Cannot rollback session when deadlock occurs within nested transaction

Issue #3680 resolved
Former user created an issue

I am getting an assertion error when rolling back a transaction following an OperationalError raised by a deadlock within a nested transaction:

File "lib/python2.7/site-packages/sqlalchemy/orm/session.py", line 273, in _restore_snapshot assert self._is_transaction_boundary

I assume that this is caused by another error that was raised during the deadlock rollback attempt:

sqlalchemy.exc.OperationalError: (_mysql_exceptions.OperationalError) (1305, 'SAVEPOINT sa_savepoint_1 does not exist') [SQL: u'ROLLBACK TO SAVEPOINT sa_savepoint_1']

This was executed automatically after the deadlock error.

When the session reaches this point, I cannot roll it back and can only re-use it by using session.close()

To reproduce:

class MyTable(Base):
    __tablename__ = 'mytable'

    id = Column(Integer, primary_key=True, autoincrement=True, nullable=False)
    name = Column(String(10), unique=True, nullable=False)

In session 1:

s = Session()
s.begin_nested()
s.add(MyTable(name='mitsos'))
s.flush()

In session 2:

s = Session()
s.begin_nested()
s.add(MyTable(name='mitsos'))
s.flush()

Back to session 1:

s.add(MyTable(name='mits'))
s.flush()

At this point session 2 will get the deadlock stacktrace and a failed rollback attempt because of the savepoint error.

After this, the session cannot be rolled back at all.

Comments (17)

  1. Mike Bayer repo owner

    this is a dupe of #2696. Please make sure you're on version 1.0.12 and the actual "cause" will be in your logs emitted as a warning. the ROLLBACK is not possible.

  2. Mike Bayer repo owner

    OK, so here's that turned into a real test:

    from sqlalchemy import *
    from sqlalchemy.orm import *
    from sqlalchemy.ext.declarative import declarative_base
    import threading
    import time
    
    Base = declarative_base()
    
    
    class MyTable(Base):
        __tablename__ = 'mytable'
    
        id = Column(Integer, primary_key=True, autoincrement=True, nullable=False)
        name = Column(String(10), unique=True, nullable=False)
    
    e = create_engine("mysql://scott:tiger@localhost/test", echo=True)
    Base.metadata.drop_all(e)
    Base.metadata.create_all(e)
    
    s = Session(e)
    s.begin_nested()
    s.add(MyTable(name='mitsos'))
    s.flush()

________________

- Directive -
Answer from the issue thread:
(a) Which issue does the repo owner say this one duplicates?
(b) What version does he ask the reporter to make sure they are running?
(c) By what call can the reporter still re-use the session after the failed rollback?

- Information provided -

________________

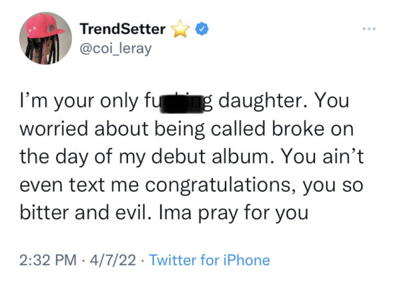Open the TrendSetter display name profile
The image size is (397, 282).
123,29
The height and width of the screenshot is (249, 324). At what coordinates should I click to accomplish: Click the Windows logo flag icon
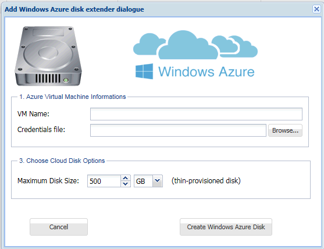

________________

- Final result -
(a) #2696
(b) 1.0.12
(c) session.close()